By Matthew Willett
Novazyme Pharmaceuticals Inc. plans to develop its manose-6 phosphate uptake enhancement enzyme therapy program with proceeds from an $8 million private placement with selected investors.
The Oklahoma City-based company said it will use the proceeds to further fund its lead lysosomal storage device disease program, which focuses on the biologic pathway for uptake of manose-6 phosphate.
Investors in the Series A preferred stock financing included Catalyst Health and Technology Partners, of Boston; HealthCare Ventures, of Princeton, N.J.; and Perseus-Soros Biopharmaceutical Fund, of New York.

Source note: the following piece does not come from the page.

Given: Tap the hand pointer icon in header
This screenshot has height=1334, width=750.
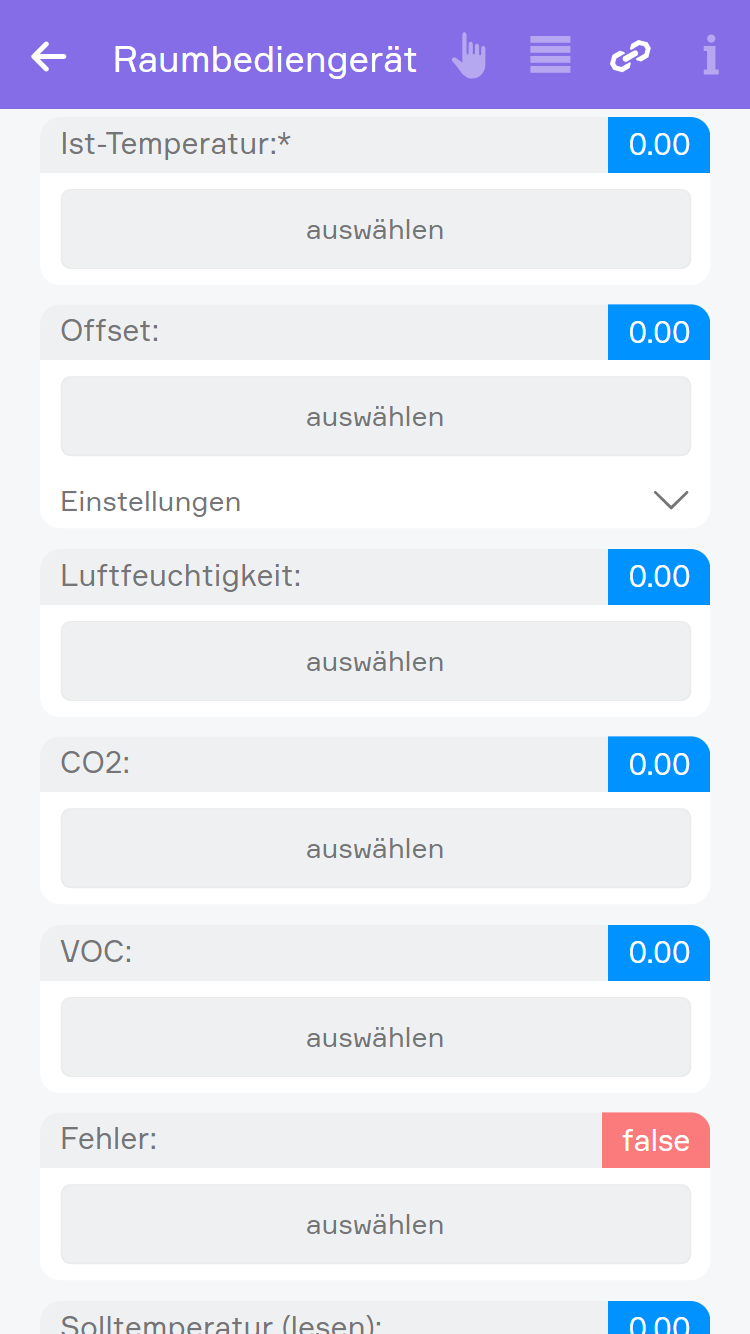Looking at the screenshot, I should [x=468, y=56].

Company officials say the funding should cover about one year's advancement for their program against Pompe's disease. That should bring the company to human trials in mid-2001, according to founder and Chairman William Canfield and Vice President of Drug Development Anthony McKinney.
"Obviously, we're very pleased," Canfield told BioWorld Today. "It demonstrates the promise and potential of our technology, its recognition by the venture capital folk, and it gives us some running time, about a year."
McKinney said the technology is the only program in development that utilizes a controlled phosphatization method for treatment of the 49 lysosomal storage disease programs. The company's lead candidate, NZ1001, is undergoing preclinical animal testing.
"For 48 of all the 49 lysosomal storage diseases, we can utilize the manose-6 phosphate receptor in order to effectively and efficiently gain access to the lysome mechanism using our technology controlling phospatization," McKinney said.
For those diseases, including Pompe's, Hurler's, Fabry's and Tay-Sachs diseases, McKinney said orphan designation is likely. He added that the company will pursue orphan designation from the FDA for NZ1001.
"To put this into perspective," McKinney explained, "the one lysosomal storage disease that's effectively being treated is Gaucher's disease, by our friends at Genzyme. It's about as frequent as Pompe's disease, and these are clearly orphan indications. There are about 5,000 or 6,000 patients in the U.S., and about an equal number in other Western countries.
"For Pompe's disease, there is currently not a treatment approved for that 5,000-patient population, which varies in age from infancy to adulthood," he said. "Some people who get this disease, for example, infants who are born with it, die within the first year, so clearly this a group of very sick people, but a small one, and the FDA clearly views it as an orphan indication."
Genzyme General, of Cambridge, Mass., is developing a therapy for Pompe's disease, an enzyme replacement technique using a recombinant alpha-glucosidase produced in Chinese hamster ovary cells.
Genzyme purchased development and commercialization rights to the program, dubbed Pompase, for $19.5 million from Synpac Inc., of Durham, N.C.
Novazyme's technology came to it from the University of Oklahoma Health Sciences Center, where company founder Canfield is a faculty member.
"The problem we have is that the science is going so well that we're expanding so rapidly in programs, that it's likely the major difficulty for us will be in our needs for future programs," Canfield said.
He added his company will pursue further funding options as program needs dictate. Novazyme is currently partnered with Neose Technologies Inc., of Horsham, Pa., for development of NZ1001 in a deal that retained marketing rights for Novazyme and called for the formation of a joint venture for development between the companies upon a trigger centered in Novazyme's animal research program.
Novazyme was formed this summer through funding by Neose.